The bottom surface of the laminate sample containing 0% POSS displayed a significantly smoother surface compared to those of the nanocomposites (Figure 5). Additionally, there appears to be no periodicity to the features in the distribution of the surface roughness data along the samples’ lengths. Consequently, it may be concluded that this parameter does not depend on the distribution of the carbon fibre braids which contain a repeating pattern, thus indicating that the surface roughness is more dependent on resin accumulations than voids forming on the carbon fibre braid structure.
The surface roughness distribution of the scanned surfaces also exhibits significantly different amplitudes for the different samples, e.g., as the two surfaces of the 0% POSS sample have the same amount of POSS and the resin systems of the other two surfaces were spread over the carbon fibres at the same time, these data therefore appear to indicate that the two theories which were previously discussed for the dissimilarities in the amount of surface imperfections combined could justify the differences in the surface uniformity of the samples. While determining the surface topography of the samples, it was found that the depth of the surface imperfections for the blends containing 10 wt% and 20 wt% POSS was too large for the Alicona instrument to obtain an accurate representation of the surfaces, with these being represented as gaps in the surface by the program. Consequently, it was only possible to obtain reliable data for the surface roughness of the epoxy samples containing 0 wt% and 5 wt% POSS.
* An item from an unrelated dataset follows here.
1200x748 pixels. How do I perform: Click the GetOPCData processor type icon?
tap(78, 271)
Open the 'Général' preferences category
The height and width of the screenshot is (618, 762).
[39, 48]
3.4. Three-Point Bending Analysis of Virgin Cured Laminates

The tangent modulus data obtained for the virgin, cured ultra-thin laminates using 3-point bend tests are shown in Figure 6. Each bar represents the average tangent modulus of elasticity calculated in either the E11 direction, parallel to the UD fibres or the E22 direction, perpendicular to them.
The data used to obtain the flexural modulus of each sample are displayed in Table 5. Error bars are shown that represent one standard deviation between the tangent modulus values of the specimens used to calculate each average. As previously discussed, the samples were not perfectly planar and this mild curvature could potentially affect the mechanical testing results, as the calculations involved assume an initial flat surface. With curved specimens, a torque may be generated as the specimens are contacted by the loading pin, thus leading to an underestimation of their flexural properties. To avoid the effects of the thickness of the laminate sample, the flexural rigidity was used to characterize the flexural properties of each laminate.
Initially, the stiffest of the matrices is the unmodified base epoxy and, at low concentrations of 5%, the addition of the POSS nanofiller results in an increase in the flexural modulus of the specimens followed by a decrease in this property as the POSS concentration is further increased; this is true for both the E11 and E22 values. The POSS cages have a higher modulus than the polymer chains and these rigid structures can form bonds with the organic molecular chains of the epoxy resin matrix and restrict their movement, thus improving their flexural properties [35]. It is important, however, to note that the magnitude of the increase in the average tangent modulus of the samples is within the expected error associated with the test. Consequently, in order to verify this theory, further work should be conducted with larger sample sizes so that the uncertainty from the values obtained may be reduced. Once the nanoparticle concentrations reach a certain limit, the mechanical properties of the specimens start to drop considerably. Owing to the high surface energy of these nanoparticles, once the filler concentration becomes too high, it is extremely difficult to ensure its uniform dispersion inside the resin and the particles start to agglomerate, which results in the formation of local stress concentrations. This leads, in turn, to a drop in the Young’s Modulus of the laminates and an increase in their susceptibility to fracture [36]. Consequently, for this set of manufactured samples there is a limiting POSS concentration of up to 10 wt% before the nanoparticle agglomerations lead to deterioration in the mechanical properties.
For all the samples, the average tangent modulus is significantly larger along the E11 axis, which is aligned with the UD fibres, indicating that the flexural properties of the laminates are more dependent on the orientation of the UD fibres than that of the braid fibres. A study presented by Swanson et al. [37] found that braid fibres tend to show a reduction in their mechanical properties compared with UD fibres, due to the undulation in the braid fibre paths which results in the formation of stress concentrations. Owing to the relatively small size of the sample, in order to be able to retrieve a larger number of specimens, the length of the specimens extending over the support pins was relatively short compared to the support span. When the specimens were subjected to high loads, it could be observed that some slippage was occurring between the specimens and the supporting pins. The results obtained at high deflections were therefore deemed to be inaccurate and the specimens were not tested up until the fracture point; consequently, no data on the flexural strength of the samples could be collected. It is also important to note that the maximum recommended span-to-depth ratio for the specimens according to the ASTM standards is 60:1, which is significantly smaller than the 80:1 value used during the tests. Owing to the extremely thin nature of the specimens used, it was not possible to select a smaller ratio as the fixtures of the Shimadzu machine used were constrained to a minimum distance. This results in an underestimation of the modulus of the specimens, as the small deflections assumption from the elementary bending theory equations is no longer valid.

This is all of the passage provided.